Tuesday, April 03, 2012
Readings: Isa 49:1-6; Ps 71:1-6, 15, 17. Jn 13:21-33, 36-38.

When Jesus says he is deeply disturbed (stirred up) and then immediately declares that one of those with him at table will betray him, I think it is natural to assume that the prospect of the impact of the betrayal on Jesus is what is distressing him. Perhaps he does not know who will do it, and this adds to his distress, one might think as well.

But the way the text unfolds in John it is clear that none of this is the case. Jesus clearly knew the betrayer was Judas, and even tells him to get on and do it quickly (v 27). He sees it all as leading to his glorification by the Father (v 32). So neither of these factors is the cause of his distress.

I therefore suggest that what is distressing him is the impact upon his closest followers - John does not name those at table with him explicitly as the Twelve - of his betrayal by one of their own number. What impact will it have on the rest of them? Will they think worse of Jesus? Or worse of his skill in character assessment and job appointment because of his choice of Judas to be among them? Will their confidence in themselves be smashed as they might then wonder if each of them might also do something similar? Will their confidence in each other be undermined by suspicion and fear because of this risk?

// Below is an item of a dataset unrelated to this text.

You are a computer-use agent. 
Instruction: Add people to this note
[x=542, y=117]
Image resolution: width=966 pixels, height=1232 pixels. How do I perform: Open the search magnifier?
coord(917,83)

Quite possibly Peter was wrestling with something of this fear, or he just felt that Jesus needed to know that at least he will not let Jesus down, when he makes his bold, but rash, promise to lay down his life for Jesus (v 38). (In passing, this makes clear that the disciples knew Jesus was talking of his own death.) Jesus then adds Peter to the list of people who will badly let Jesus down, something that can only have added to the lack of ease, lack of self-confidence, and lack of mutual trust among the whole group.

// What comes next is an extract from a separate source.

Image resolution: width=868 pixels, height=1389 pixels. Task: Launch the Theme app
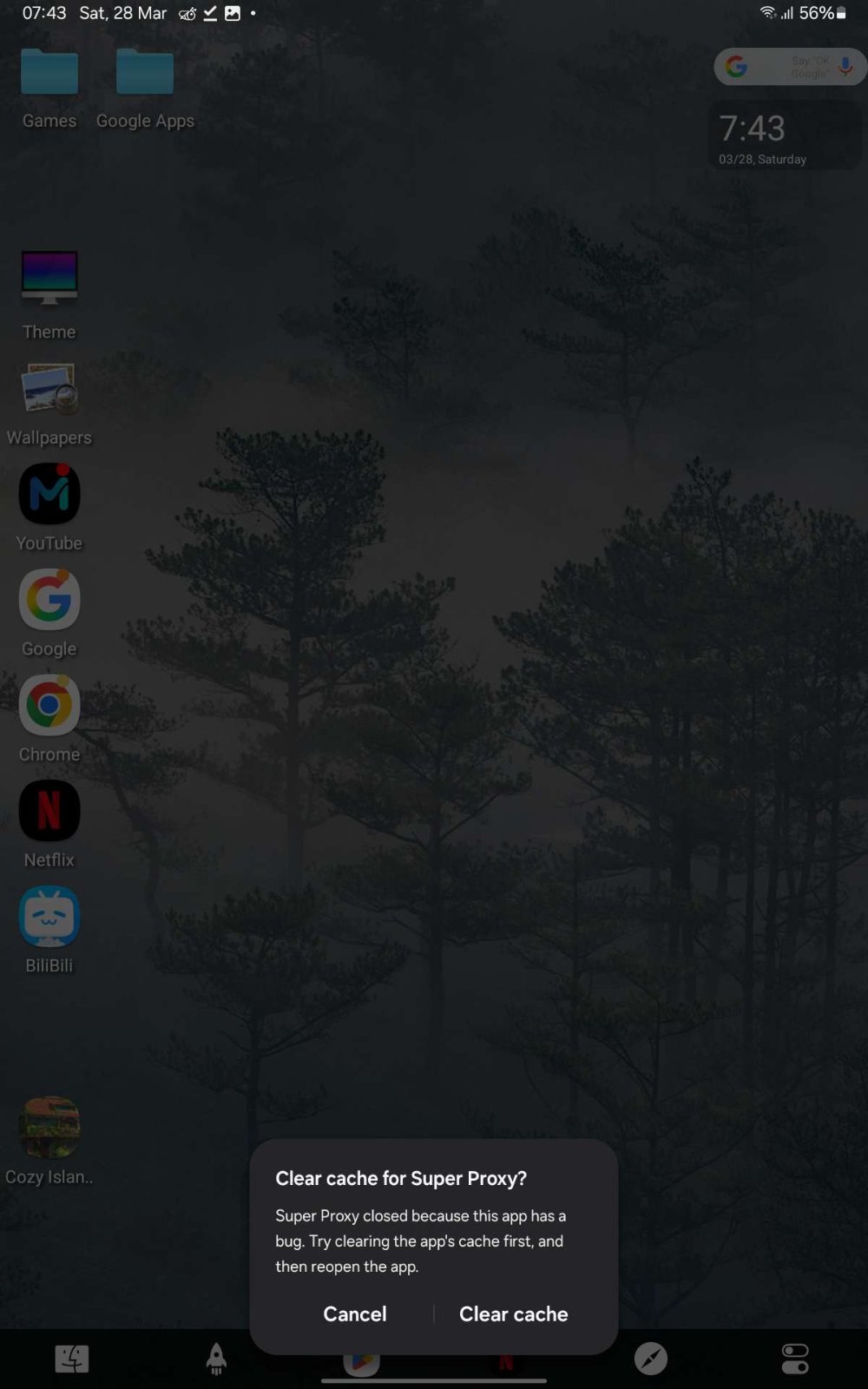[x=49, y=280]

What then is the strategy of Jesus? It is not to give them an immediate ‘feel good’ factor. It is not to assure them they have been chosen as the best natural communicators and preachers available in Palestine. It is not to persuade them that they have been chosen because of their innate goodness, irresistible zeal, and constant virtue. Rather they have been chosen in spite of the lack of these qualities. Jesus came to heal the sick. Those closest to him, those who will be leaders, are no different: they too are sick, and are with him on that basis. If Jesus accepts them as sick, as sinners, then they should accept each other on that basis. Even when entrusted with ministry and leadership, their basic weakness and need for ongoing medicine remained. And they should not forget it.

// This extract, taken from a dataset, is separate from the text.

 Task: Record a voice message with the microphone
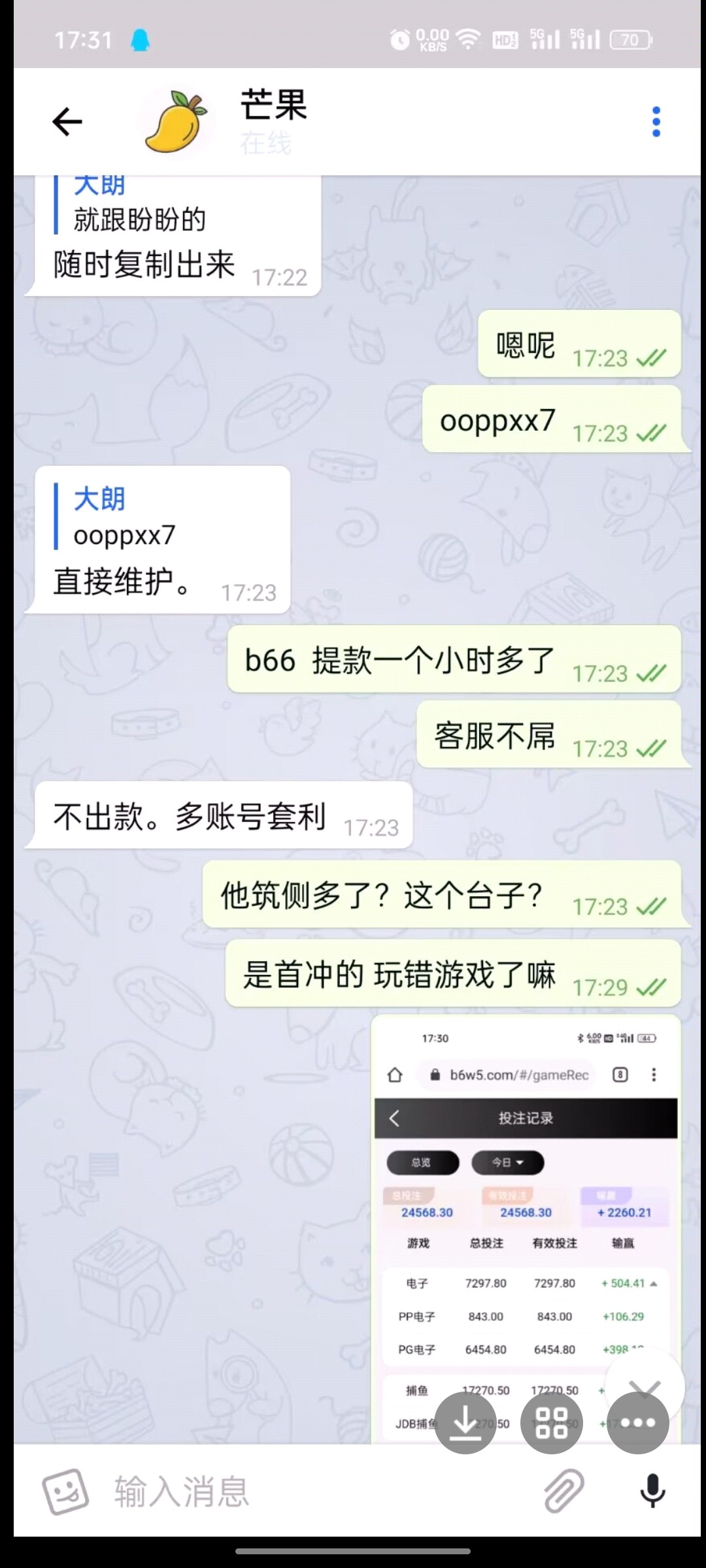coord(652,1492)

That in effect seems to be the kind of message that Jesus is trying to get through to them. But he is troubled because he fears that may not get it and so be scandalised not just by what is about to happen to him but by what their colleagues, and each of them, will do. It could irreparably rip this little group apart. Verses 34-35, which are omitted from today’s reading of this part of John’s gospel addresses this very theme: in them Jesus tells them to love each other, and it is by this that others will recognise them as his disciples.

In the end Jesus got through to them: they had gathered together by Easter Sunday and loved each other thereafter, despite their failures.

And us today? How do we view those around us? Should we trust them? We are not called to place a naïve trust in each other. Or to expect people always to get things right or be perfectly moral disciples. We are not called to cover up our sins or those of others – this can add to any sin and scandal already called. We are to encourage virtue and generosity in and from each other, and also ministerial competence. But we are called to realise we are all sinful and sick, all in need of God’s mercy and medicine and that we have been called to be with Jesus for this very reason, whatever ministry or vocation, big or small in the eyes of the church or world, that we get along with this. Therefore we are called to be merciful to others – and also to ourselves, with God’s mercy to us all as the foundation of our life and work together.

Should Jesus be troubled at us too or are we properly immersed in the merciful love of God, for us and for each other?